Collected data:
^^^^^^^^

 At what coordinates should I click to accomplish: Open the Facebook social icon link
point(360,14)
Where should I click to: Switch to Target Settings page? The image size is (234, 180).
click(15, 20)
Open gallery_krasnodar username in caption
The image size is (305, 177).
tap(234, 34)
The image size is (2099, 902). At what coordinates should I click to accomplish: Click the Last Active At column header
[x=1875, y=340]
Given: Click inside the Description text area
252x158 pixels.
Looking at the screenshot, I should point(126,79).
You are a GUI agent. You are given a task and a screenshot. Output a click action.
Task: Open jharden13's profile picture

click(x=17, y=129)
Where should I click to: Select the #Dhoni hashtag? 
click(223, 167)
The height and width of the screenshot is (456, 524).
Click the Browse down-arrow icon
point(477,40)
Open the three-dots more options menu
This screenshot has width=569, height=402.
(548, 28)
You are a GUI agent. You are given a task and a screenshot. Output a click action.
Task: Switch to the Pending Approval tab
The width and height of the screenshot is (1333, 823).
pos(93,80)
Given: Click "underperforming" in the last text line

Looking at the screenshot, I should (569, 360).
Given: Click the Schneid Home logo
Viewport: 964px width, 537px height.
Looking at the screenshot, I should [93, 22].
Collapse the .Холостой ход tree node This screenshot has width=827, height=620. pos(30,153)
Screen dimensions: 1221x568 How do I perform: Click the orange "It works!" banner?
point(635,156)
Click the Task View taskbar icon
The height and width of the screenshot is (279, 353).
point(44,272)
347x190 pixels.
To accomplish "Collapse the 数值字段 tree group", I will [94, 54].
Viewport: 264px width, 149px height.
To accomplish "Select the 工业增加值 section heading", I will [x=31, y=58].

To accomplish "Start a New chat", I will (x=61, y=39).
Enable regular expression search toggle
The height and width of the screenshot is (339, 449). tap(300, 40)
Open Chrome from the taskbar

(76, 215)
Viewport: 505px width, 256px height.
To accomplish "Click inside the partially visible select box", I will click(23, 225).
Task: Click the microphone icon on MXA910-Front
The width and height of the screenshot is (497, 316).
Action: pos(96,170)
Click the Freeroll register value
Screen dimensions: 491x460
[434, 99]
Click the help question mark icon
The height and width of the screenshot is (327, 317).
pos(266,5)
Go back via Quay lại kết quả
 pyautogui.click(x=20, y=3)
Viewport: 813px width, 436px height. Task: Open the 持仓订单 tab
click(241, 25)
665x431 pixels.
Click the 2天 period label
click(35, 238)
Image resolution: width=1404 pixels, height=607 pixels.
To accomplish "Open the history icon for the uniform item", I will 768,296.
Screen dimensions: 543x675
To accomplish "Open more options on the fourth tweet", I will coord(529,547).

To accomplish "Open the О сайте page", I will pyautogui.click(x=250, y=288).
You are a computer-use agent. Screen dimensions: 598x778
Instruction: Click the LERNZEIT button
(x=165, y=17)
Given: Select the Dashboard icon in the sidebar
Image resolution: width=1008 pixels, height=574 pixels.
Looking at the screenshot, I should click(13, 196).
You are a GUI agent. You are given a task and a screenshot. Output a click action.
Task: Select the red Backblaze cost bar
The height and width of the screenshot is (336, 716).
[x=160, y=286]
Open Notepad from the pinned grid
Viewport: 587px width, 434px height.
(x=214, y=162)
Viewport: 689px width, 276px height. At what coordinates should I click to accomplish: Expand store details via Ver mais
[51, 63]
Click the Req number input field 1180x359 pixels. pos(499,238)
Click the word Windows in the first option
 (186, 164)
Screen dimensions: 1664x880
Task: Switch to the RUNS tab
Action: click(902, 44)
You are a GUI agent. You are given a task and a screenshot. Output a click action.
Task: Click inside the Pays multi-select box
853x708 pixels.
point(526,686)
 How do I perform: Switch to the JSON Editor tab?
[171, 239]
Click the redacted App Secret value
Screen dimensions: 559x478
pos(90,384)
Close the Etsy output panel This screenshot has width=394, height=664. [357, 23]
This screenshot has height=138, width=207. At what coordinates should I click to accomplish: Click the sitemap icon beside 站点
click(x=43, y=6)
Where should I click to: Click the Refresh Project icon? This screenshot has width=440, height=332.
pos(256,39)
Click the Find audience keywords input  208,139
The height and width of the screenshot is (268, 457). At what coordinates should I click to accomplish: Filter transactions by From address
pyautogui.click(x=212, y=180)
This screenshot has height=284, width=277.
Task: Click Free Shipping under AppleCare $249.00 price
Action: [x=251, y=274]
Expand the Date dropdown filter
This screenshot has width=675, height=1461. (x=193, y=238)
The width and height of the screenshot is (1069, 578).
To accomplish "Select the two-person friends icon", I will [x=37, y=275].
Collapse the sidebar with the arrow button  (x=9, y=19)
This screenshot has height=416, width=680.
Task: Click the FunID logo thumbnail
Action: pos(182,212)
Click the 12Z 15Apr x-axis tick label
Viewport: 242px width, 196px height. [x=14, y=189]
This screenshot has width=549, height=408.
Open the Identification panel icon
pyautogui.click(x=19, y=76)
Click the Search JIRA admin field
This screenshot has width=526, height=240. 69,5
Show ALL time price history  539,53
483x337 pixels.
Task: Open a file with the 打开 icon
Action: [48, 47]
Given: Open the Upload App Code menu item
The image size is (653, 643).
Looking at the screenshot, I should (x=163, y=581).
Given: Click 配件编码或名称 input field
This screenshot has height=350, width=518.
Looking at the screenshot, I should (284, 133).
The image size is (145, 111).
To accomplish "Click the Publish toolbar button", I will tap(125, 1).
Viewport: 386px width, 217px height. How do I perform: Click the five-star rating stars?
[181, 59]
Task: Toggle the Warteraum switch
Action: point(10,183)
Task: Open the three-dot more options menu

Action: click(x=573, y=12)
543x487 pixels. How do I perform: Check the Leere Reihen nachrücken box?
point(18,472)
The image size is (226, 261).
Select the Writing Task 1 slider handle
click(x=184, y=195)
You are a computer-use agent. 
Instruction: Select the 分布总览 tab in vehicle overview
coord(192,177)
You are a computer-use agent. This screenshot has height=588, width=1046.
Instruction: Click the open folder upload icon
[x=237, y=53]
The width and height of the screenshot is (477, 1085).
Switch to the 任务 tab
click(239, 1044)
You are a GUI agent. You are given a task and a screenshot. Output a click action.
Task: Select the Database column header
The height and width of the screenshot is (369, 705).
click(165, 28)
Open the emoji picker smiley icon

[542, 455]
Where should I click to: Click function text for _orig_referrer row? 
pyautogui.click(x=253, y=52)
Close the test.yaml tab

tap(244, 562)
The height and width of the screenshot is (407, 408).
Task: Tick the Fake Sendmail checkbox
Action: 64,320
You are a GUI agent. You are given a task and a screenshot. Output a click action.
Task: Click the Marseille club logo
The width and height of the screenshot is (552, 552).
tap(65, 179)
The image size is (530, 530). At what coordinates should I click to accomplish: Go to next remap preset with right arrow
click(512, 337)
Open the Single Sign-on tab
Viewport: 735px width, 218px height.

^^^^^^^^

### WORK REQUEST
Show, from the entries above, every line that includes the string "computer".

### EXERCISE RESULT
You are a computer-use agent. Screen dimensions: 598x778
You are a computer-use agent. 
You are a computer-use agent. This screenshot has height=588, width=1046.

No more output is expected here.